ASSIGNMENT: Please set down only the lines from the one containing "Open the design paintbrush sidebar icon" through the end of the entries below, exactly, minus any pictures.

DATA UNDER STUDY:
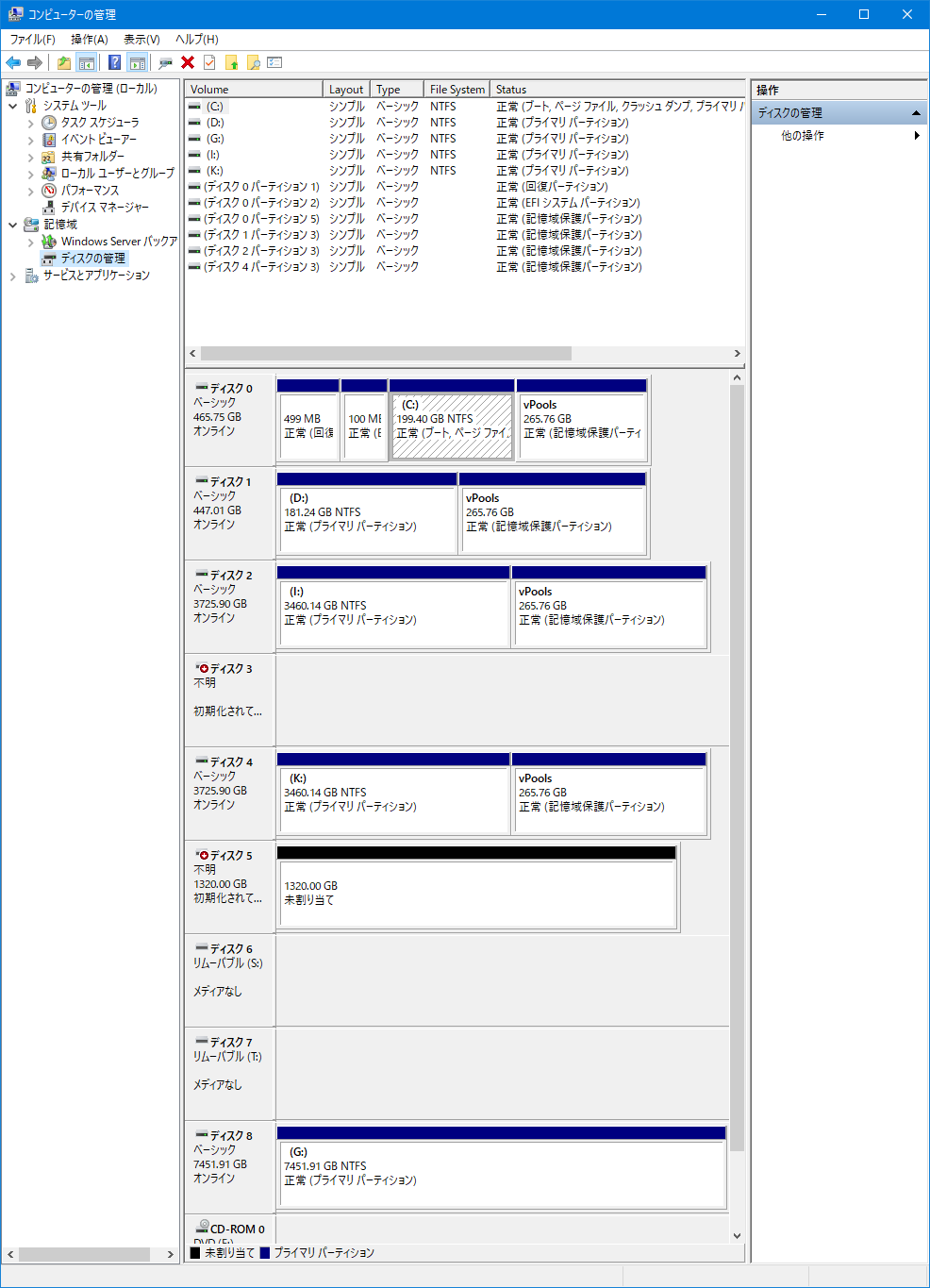
Task: Toggle the Show/Hide Console Tree button
Action: 86,62
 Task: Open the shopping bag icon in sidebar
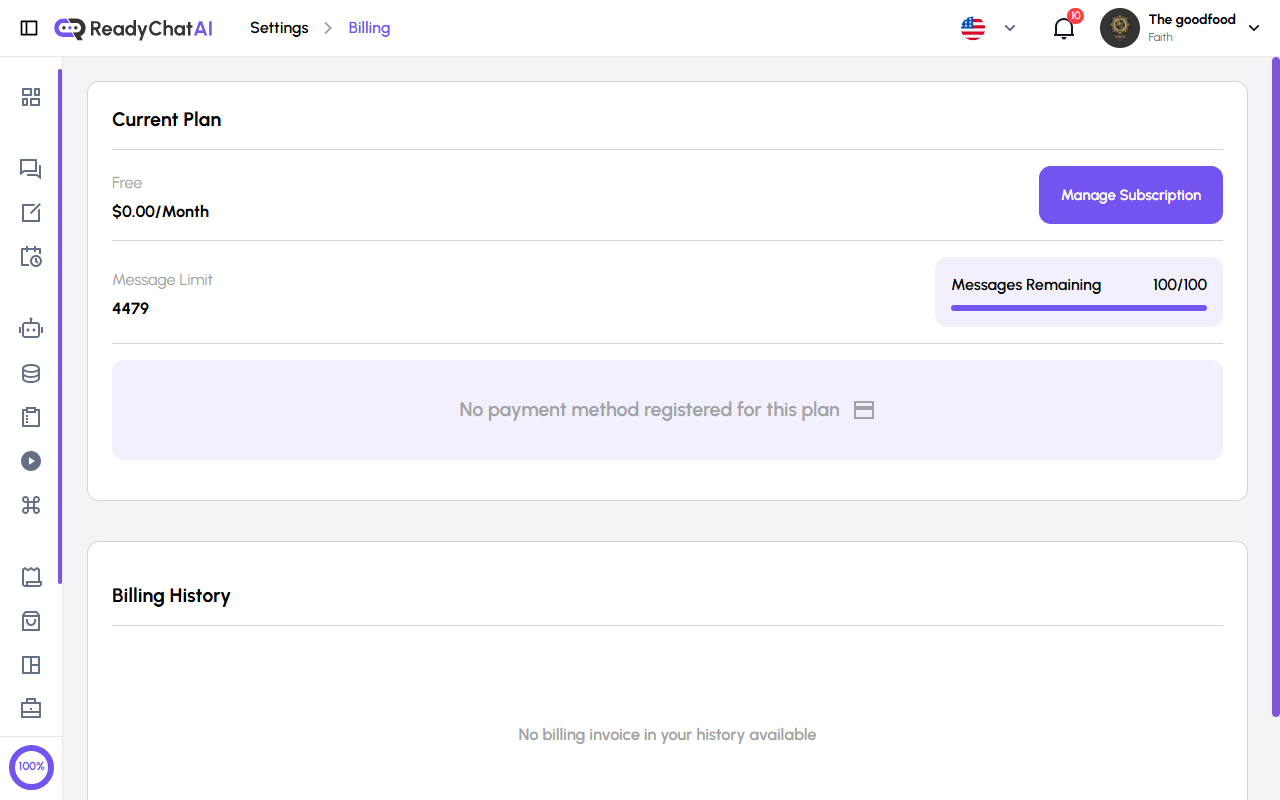(30, 621)
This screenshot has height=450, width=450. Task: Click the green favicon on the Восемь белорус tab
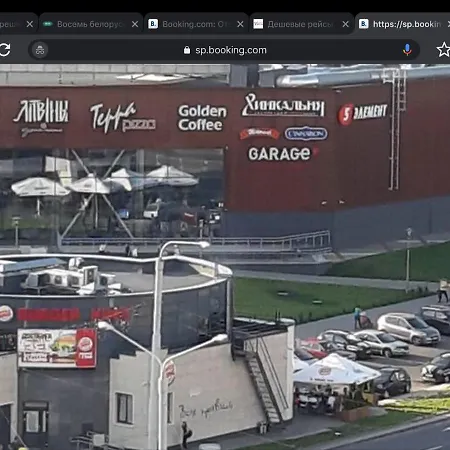[48, 24]
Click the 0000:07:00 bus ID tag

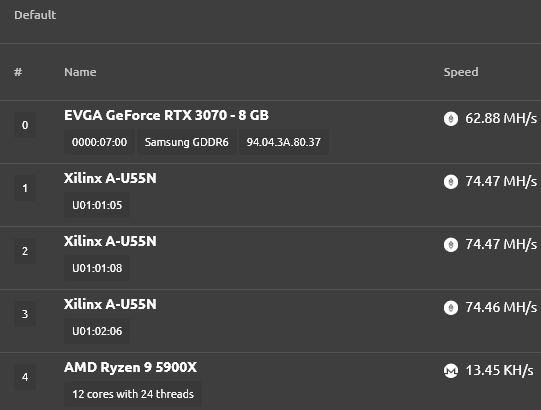pos(99,142)
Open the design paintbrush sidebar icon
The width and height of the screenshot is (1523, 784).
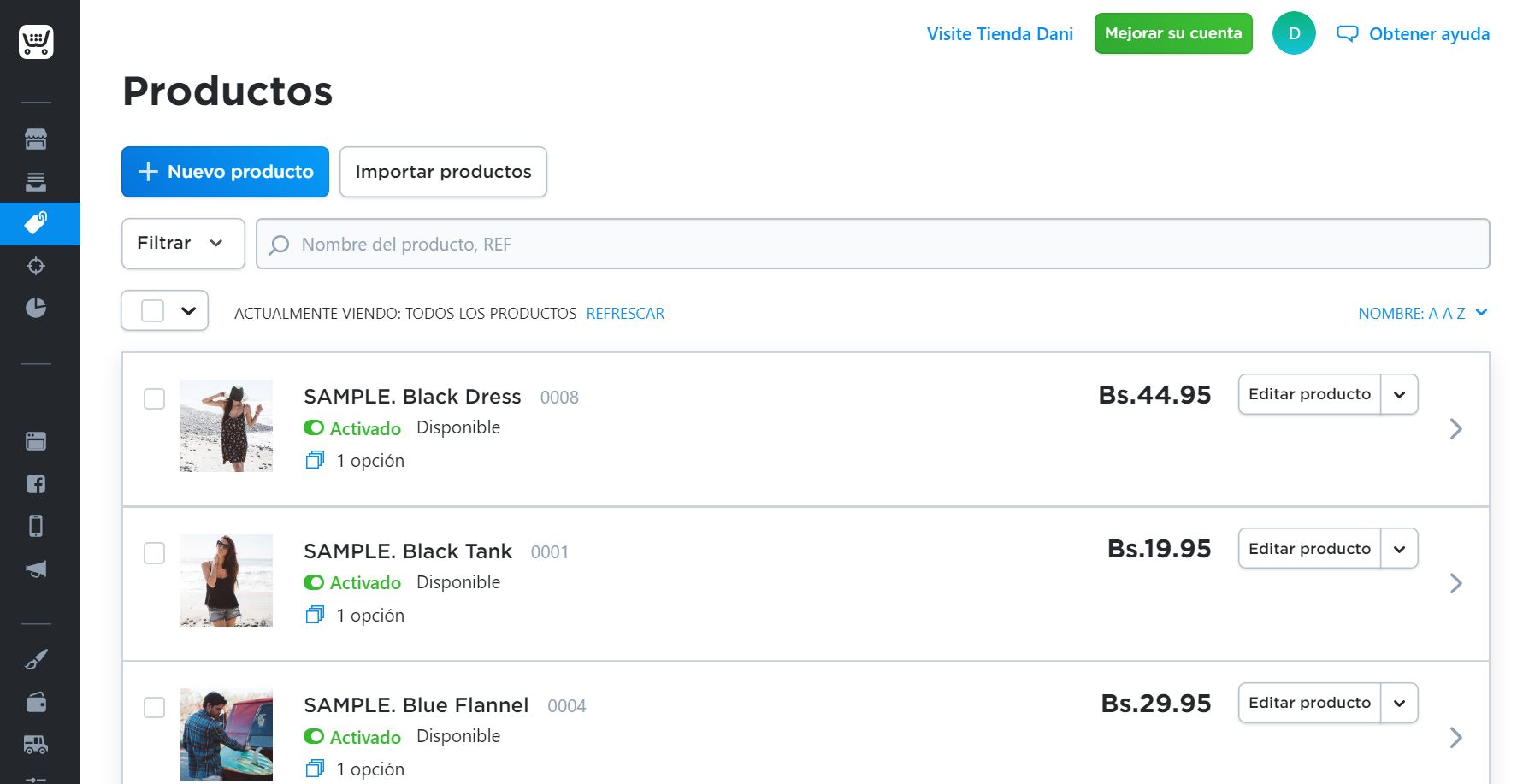click(36, 659)
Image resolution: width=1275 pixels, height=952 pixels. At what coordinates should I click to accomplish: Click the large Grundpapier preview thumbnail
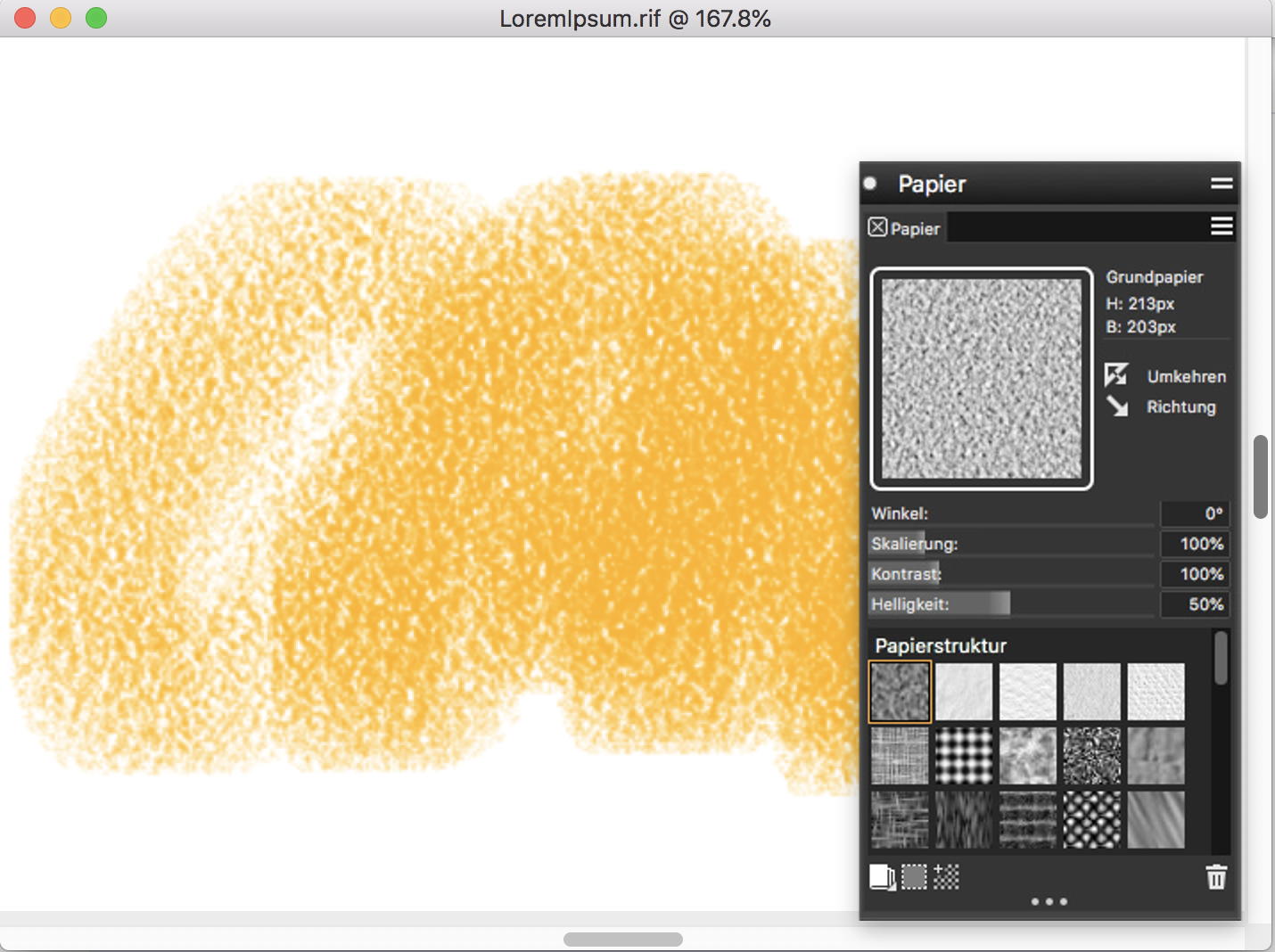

EXERCISE ANSWER:
Open the design paintbrush sidebar icon
The width and height of the screenshot is (1523, 784).
click(36, 659)
Image resolution: width=1275 pixels, height=952 pixels. At what coordinates should I click to accomplish: Click the large Grundpapier preview thumbnail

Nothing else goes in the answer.